* **What to produce**
Determine how many lines in the records hold the word "agent". Return the number alone.

┌────────

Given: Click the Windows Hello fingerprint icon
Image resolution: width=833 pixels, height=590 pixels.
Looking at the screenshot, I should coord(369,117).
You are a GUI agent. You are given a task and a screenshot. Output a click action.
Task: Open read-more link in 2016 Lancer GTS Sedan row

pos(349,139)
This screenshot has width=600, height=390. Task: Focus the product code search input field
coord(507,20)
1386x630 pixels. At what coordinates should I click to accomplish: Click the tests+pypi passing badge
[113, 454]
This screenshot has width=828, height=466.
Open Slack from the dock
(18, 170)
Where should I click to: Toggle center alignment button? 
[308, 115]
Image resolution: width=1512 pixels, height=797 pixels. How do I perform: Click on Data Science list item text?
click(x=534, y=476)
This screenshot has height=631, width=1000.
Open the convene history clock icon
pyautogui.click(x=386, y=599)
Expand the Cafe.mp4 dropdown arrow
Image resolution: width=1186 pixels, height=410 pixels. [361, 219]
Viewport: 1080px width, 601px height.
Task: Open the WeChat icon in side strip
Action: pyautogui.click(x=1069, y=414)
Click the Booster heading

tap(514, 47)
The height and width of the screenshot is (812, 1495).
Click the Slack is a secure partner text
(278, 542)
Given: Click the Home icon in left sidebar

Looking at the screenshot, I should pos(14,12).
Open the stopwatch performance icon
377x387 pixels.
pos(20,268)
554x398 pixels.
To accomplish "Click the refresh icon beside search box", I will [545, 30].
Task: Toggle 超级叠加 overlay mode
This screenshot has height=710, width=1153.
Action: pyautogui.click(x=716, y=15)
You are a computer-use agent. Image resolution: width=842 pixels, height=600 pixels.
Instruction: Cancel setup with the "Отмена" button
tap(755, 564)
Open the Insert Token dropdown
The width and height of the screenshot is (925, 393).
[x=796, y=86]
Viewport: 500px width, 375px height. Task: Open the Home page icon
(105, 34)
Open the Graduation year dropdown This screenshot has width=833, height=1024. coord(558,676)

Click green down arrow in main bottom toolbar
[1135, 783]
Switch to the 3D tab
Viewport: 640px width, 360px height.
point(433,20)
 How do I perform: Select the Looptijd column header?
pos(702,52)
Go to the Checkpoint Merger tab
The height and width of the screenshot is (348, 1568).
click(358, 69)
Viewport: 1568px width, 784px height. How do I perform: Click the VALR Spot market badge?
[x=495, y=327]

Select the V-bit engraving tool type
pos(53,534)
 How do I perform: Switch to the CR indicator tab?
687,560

└────────

* **Solution to the problem**
2